INSTRUCTIONS FOR THE TASK:
Print the lines of the listing from the one containing "Click the edit icon for UWriter深度原创" through the one containing "click(x=286, y=1023)", inclusive, exactly as they appear.
--- BEGIN RECORDS FOR THE EXERCISE ---
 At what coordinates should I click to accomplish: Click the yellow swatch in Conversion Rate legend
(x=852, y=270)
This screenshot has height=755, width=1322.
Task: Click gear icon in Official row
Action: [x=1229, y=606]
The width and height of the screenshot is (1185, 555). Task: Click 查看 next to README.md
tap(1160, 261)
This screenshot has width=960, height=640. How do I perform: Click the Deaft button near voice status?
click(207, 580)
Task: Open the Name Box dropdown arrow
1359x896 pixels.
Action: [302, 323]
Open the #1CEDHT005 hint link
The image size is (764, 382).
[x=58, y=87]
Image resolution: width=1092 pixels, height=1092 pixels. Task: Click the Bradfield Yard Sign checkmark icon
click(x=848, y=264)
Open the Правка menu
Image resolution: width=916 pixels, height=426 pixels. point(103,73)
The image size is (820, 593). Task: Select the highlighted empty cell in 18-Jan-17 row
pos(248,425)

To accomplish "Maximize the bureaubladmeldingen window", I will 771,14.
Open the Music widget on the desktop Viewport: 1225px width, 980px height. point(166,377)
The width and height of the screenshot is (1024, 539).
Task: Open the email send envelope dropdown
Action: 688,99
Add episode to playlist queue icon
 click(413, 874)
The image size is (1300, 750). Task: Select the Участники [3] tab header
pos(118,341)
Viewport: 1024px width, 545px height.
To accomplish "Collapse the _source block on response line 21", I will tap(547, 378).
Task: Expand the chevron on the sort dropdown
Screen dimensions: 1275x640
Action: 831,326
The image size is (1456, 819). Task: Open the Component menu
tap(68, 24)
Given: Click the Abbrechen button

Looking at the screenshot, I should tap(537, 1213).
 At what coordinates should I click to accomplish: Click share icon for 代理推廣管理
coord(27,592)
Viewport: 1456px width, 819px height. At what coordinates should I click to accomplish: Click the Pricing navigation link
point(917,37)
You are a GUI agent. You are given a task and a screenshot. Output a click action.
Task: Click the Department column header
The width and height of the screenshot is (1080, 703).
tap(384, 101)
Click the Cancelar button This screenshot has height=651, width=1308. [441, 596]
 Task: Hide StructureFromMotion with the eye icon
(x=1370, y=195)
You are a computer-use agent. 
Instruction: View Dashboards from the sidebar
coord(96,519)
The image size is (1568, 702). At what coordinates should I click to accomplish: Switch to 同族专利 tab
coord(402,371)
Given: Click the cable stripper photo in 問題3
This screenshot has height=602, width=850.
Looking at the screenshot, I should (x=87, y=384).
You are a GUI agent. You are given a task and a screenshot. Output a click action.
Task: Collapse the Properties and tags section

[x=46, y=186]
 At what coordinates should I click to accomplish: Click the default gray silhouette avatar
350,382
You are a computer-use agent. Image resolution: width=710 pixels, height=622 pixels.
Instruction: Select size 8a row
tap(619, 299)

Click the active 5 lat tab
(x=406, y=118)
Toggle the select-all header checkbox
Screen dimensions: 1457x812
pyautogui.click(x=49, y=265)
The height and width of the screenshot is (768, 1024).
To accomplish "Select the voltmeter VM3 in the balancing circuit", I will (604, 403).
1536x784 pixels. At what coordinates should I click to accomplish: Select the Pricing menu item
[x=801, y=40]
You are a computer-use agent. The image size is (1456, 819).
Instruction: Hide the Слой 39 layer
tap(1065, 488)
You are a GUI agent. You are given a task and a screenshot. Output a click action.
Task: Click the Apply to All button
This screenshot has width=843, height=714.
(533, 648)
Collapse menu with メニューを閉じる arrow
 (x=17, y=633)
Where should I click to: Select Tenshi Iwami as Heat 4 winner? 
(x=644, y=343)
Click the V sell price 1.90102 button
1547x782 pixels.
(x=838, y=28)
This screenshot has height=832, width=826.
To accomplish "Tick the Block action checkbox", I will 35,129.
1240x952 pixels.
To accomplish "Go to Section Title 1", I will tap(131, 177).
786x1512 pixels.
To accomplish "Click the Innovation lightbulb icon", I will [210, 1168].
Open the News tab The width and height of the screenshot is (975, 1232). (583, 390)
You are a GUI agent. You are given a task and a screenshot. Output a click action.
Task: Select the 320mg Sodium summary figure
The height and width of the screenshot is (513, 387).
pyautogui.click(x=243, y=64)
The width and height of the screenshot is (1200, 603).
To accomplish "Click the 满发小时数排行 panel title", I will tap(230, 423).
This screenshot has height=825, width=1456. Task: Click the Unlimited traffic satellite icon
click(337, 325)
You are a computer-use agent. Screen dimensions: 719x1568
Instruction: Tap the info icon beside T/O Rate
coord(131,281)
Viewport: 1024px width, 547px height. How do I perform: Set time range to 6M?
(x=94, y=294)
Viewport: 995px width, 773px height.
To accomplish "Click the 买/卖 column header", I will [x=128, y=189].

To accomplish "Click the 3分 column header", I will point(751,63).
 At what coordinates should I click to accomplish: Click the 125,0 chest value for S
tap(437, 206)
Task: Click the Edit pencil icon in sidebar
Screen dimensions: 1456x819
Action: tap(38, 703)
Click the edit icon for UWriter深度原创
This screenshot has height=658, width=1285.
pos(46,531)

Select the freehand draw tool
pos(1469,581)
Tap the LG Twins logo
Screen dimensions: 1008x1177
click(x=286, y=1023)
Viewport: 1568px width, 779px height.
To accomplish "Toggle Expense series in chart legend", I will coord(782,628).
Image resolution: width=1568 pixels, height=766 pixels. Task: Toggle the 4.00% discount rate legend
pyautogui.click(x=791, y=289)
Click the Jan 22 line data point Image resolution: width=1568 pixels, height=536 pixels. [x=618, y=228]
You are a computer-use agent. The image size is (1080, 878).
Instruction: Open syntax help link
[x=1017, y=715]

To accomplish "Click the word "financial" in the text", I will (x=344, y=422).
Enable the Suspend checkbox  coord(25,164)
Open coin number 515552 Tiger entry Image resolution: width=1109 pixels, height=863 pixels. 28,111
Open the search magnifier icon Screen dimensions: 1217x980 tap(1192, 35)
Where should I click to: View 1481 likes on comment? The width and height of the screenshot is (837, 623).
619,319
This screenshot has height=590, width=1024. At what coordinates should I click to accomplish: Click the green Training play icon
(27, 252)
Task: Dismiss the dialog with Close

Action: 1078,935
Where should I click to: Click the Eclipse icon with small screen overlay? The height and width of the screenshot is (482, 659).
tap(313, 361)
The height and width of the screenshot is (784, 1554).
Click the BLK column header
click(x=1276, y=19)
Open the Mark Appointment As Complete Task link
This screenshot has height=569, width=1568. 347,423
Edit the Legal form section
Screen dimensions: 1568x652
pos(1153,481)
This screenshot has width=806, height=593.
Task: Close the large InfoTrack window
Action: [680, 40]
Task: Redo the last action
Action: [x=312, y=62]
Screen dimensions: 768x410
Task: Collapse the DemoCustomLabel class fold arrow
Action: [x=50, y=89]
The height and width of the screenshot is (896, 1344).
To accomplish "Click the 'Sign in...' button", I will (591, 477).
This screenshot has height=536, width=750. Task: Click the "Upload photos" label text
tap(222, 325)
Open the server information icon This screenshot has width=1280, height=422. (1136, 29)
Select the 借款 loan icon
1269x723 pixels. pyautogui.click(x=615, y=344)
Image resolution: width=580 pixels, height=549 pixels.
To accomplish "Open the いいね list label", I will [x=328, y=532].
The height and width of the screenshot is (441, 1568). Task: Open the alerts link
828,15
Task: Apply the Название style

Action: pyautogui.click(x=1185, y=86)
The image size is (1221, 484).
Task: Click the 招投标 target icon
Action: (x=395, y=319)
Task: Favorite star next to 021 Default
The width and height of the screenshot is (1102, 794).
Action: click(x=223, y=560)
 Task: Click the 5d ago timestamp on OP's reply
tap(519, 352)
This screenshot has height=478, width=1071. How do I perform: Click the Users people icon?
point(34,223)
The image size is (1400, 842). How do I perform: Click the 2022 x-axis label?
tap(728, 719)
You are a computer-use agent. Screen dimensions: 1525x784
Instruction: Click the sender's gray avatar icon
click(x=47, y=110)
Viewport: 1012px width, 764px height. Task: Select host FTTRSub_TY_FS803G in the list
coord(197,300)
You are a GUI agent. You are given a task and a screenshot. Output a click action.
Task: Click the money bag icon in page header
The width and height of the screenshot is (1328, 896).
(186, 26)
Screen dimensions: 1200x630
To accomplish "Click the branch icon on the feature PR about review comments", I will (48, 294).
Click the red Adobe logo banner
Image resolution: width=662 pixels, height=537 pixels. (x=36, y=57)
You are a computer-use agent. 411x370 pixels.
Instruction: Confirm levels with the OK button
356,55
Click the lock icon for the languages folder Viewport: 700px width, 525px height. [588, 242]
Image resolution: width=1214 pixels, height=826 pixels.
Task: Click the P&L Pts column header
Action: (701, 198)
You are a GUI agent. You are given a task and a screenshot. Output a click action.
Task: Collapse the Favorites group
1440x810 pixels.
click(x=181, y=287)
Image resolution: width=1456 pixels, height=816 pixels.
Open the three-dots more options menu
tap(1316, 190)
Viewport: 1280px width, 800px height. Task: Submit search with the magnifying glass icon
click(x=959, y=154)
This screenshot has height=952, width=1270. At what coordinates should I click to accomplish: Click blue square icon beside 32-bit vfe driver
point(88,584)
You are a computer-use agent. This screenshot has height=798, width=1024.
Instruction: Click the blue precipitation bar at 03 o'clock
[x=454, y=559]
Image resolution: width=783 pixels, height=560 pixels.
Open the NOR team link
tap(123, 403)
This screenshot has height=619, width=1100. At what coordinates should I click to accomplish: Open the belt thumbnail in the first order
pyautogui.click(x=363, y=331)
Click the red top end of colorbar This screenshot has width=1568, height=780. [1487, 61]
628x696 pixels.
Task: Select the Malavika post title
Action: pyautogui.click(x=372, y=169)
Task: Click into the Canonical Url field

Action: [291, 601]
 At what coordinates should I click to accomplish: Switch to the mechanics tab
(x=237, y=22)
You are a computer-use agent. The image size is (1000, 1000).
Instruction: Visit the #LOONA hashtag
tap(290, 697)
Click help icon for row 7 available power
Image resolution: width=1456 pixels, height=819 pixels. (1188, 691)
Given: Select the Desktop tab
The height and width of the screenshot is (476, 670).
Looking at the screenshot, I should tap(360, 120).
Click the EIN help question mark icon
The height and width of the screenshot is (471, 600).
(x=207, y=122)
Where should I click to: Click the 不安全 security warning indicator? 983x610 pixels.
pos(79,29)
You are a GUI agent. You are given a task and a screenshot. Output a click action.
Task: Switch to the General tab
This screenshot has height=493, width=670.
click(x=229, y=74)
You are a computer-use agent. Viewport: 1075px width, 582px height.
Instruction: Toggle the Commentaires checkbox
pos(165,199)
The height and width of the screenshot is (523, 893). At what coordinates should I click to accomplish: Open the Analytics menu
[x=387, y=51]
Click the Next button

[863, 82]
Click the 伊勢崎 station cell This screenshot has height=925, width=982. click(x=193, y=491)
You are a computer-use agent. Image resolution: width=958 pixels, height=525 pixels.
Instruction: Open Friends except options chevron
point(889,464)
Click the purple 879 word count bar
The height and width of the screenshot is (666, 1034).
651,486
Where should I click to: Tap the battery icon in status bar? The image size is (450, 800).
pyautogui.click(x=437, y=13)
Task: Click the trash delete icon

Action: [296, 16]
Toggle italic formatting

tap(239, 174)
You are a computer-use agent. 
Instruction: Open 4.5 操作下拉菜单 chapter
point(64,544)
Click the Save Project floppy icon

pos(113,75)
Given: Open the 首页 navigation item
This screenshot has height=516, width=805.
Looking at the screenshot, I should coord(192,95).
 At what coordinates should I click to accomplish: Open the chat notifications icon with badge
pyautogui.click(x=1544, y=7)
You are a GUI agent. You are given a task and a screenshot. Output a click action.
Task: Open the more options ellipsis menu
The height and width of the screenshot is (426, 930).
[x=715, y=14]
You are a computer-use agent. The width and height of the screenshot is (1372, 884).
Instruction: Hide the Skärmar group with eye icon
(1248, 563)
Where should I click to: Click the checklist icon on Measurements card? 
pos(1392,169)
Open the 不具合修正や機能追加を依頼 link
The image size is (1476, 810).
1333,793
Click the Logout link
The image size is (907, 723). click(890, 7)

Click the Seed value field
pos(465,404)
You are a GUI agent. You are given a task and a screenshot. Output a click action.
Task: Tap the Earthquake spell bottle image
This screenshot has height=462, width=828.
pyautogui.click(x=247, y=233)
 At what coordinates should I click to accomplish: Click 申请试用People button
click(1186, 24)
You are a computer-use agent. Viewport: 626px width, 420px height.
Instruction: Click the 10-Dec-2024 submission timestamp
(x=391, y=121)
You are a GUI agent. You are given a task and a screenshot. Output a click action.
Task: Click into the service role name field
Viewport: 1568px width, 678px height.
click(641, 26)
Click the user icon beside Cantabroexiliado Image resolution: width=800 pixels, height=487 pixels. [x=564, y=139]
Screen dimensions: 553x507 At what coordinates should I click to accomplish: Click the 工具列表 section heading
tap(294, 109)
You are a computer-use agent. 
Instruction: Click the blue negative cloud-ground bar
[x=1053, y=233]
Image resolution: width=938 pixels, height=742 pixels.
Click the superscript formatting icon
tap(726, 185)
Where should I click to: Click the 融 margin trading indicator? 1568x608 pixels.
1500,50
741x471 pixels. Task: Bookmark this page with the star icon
--- END RECORDS FOR THE EXERCISE ---
PROBLEM SOLUTION:
Click the edit icon for UWriter深度原创
This screenshot has height=658, width=1285.
pos(46,531)

Select the freehand draw tool
pos(1469,581)
Tap the LG Twins logo
Screen dimensions: 1008x1177
click(x=286, y=1023)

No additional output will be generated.